El Presidente le añadió una vuelta de tuerca que en rigor expone un criterio de subordinación conceptual: para ser libre hay que estar vivo, dijo, lo cual supone que para garantizar la vida habría que subordinar cualquier otra condición humana. Y de esto último se trata todo, con reflejos ideológicos casi lineales.
En esa mirada, la vida estaría más bien reducida a la supervivencia sin importar costo alguno. Resulta realmente curioso, porque el implícito de esa concepción –de la frase presidencial- resulta hasta ahistórico. La humanidad fue cambiando y enriqueciendo con su práctica el significado del concepto “vida” y la libertad se transformó en un elemento inescindible. En espejo, la pérdida de las libertades individuales y sociales pone en discusión el propio sentido de la idea global de vida, desde la antigüedad, más aún en la modernidad y sobre todo en la etapa contemporánea.
Otra cosa es discutir limitaciones y no subordinaciones en alguna circunstancia excepcional. Pero aún esa delicada cesión demanda reaseguros institucionales. Y límites precisos. No es un dato menor el contexto: puede operar como garantía implícita o al revés. El consenso social y político en el arranque de la cuarentena parecía un buen marco para acordar respuestas en continuado y tal vez cambiantes a la pandemia. Más difícil asoma ahora cuando se reclama de hecho reconocimiento a una única guía de acción.
El discurso expuesto en las últimas declaraciones del Presidente incluyó también advertencias sobre la responsabilidad social. Es una demanda razonable, aunque condicionada entre otras razones porque no podría eludir datos de la realidad objetiva, en muchos aspectos previos a su gestión e incluso con décadas de arrastre. Un punto nada menor en la Capital, el Gran Buenos Aires y el resto de los grandes centros urbanos del país: la imposibilidad de cumplir un estricto aislamiento en zonas y barrios con graves problemas habitacionales y sanitarios.

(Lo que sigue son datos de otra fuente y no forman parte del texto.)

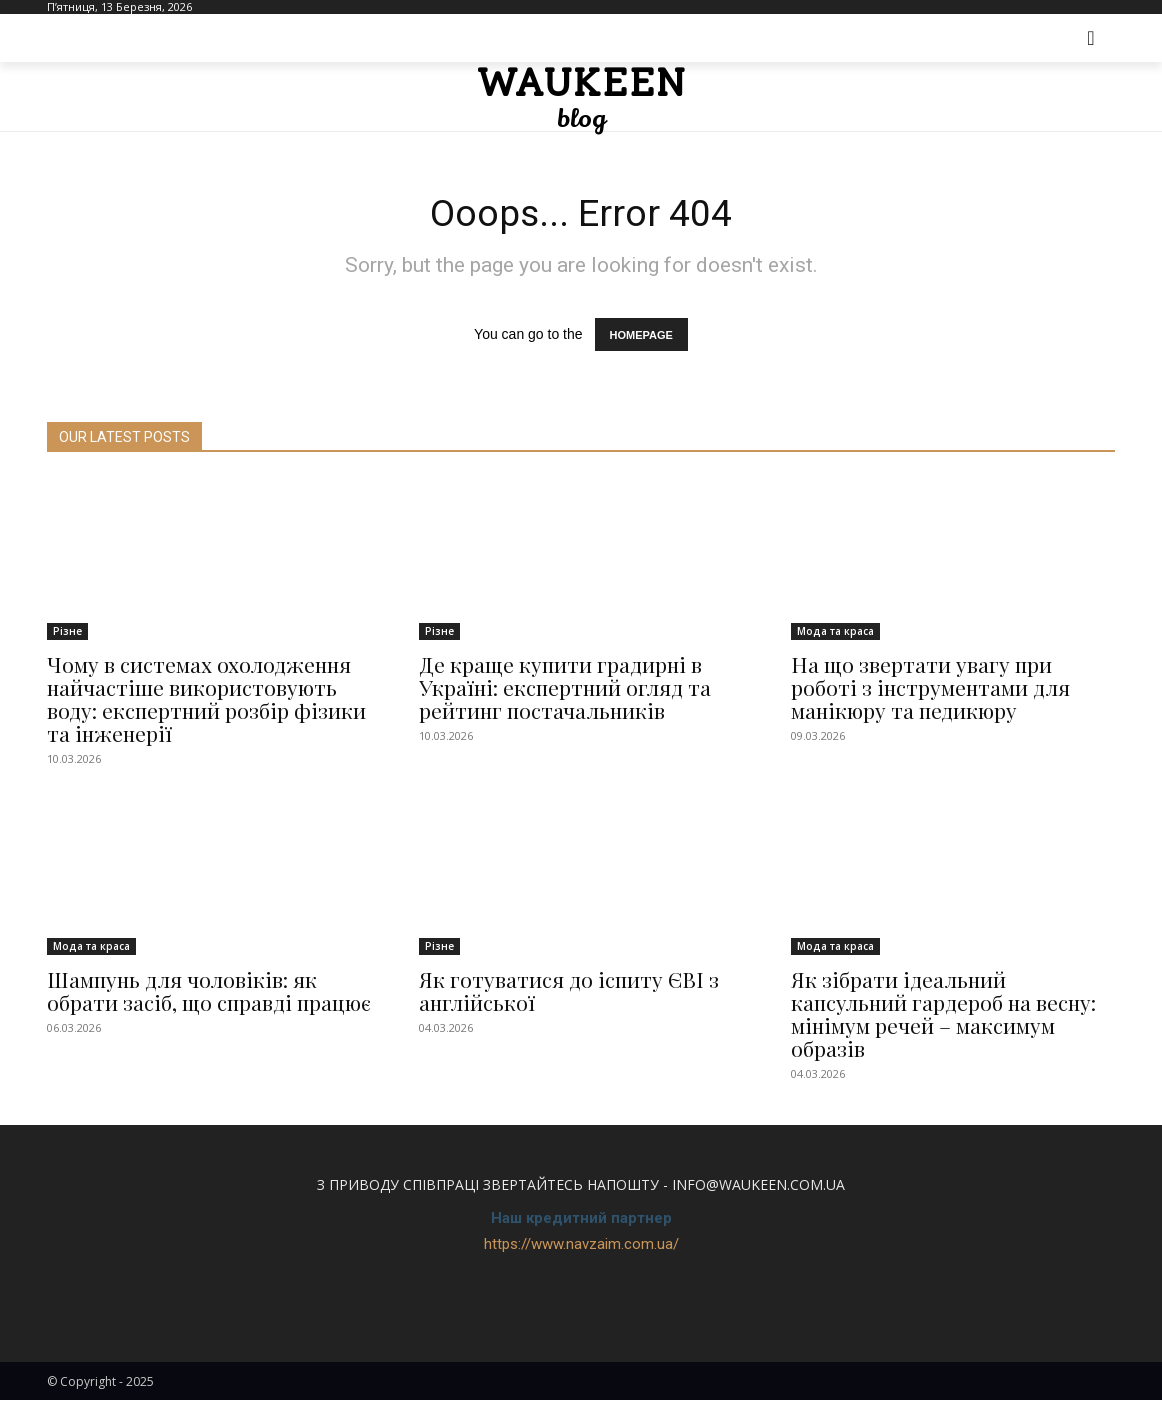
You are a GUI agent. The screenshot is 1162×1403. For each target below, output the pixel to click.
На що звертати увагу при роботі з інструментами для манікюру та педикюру (930, 690)
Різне (67, 634)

Eso, y la actitud un tanto hipócrita de los gobiernos –nacional y locales- que insisten formalmente con la dureza de algunas medidas frente a un resquebrajamiento de hecho por agotamiento social con meses de cuarentena.
No se registra asomo de autocrítica o de admisión de mal cálculo frente a un virus que descoloca a todo el mundo. Resultó contraproducente –y a contramano de la tradición de la ciencia- sostener el consejo de científicos como escudo casi dogmático frente a cualquier otro aporte. Y seguramente generaron desgaste las continuas alusiones a curvas y picos como si fueran pronósticos.

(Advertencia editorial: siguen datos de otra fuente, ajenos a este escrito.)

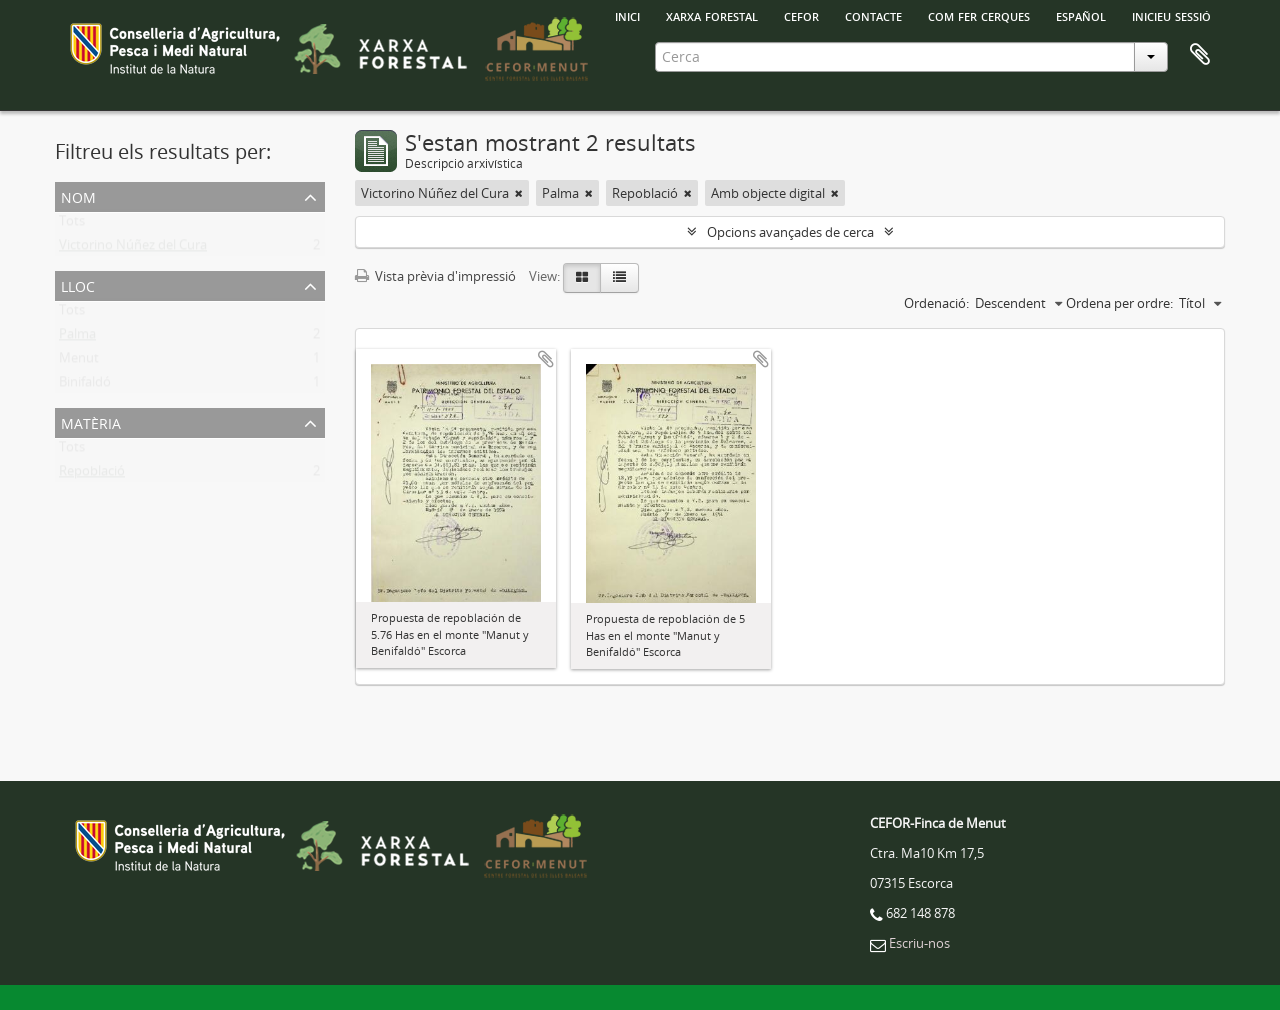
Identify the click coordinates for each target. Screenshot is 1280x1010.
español (1081, 15)
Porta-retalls (1200, 55)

Alberto Fernández agregó para completar advertencias sobre el papel de un “sistema de medios que permanentemente alienta la libertad entre comillas”. Ese sería en su mirada un elemento de erosión sobre el ánimo social y en contra de la cuarentena. Una visión que implicaría cierta subestimación sobre la capacidad de decisión de la sociedad, algo contradictorio cuando se reclama mayor responsabilidad colectiva para evitar la multiplicación de contagios.
“La gente se relajó y se relajó equivocadamente”, dijo el Presidente, y advirtió: “El botón rojo siempre está a mano”. Es decir, culpas y remedio. Los riesgos y las irresponsabilidades existen, no sólo en el común de la gente. Sobran las imágenes del poder a contramano de las normas. Pero ese tramo de las afirmaciones presidenciales remite otra vez al paternalismo y a la autoridad, como lo fue aquella idea porteña de prohibir las salidas de adultos mayores infantilizados de hecho. La supuesta protección, en lugar del llamado a la responsabilidad, y las advertencias sobre el poder del “botón rojo” son caras de una misma concepción. Es inquietante, más allá de los necesarios cuidados frente al coronavirus.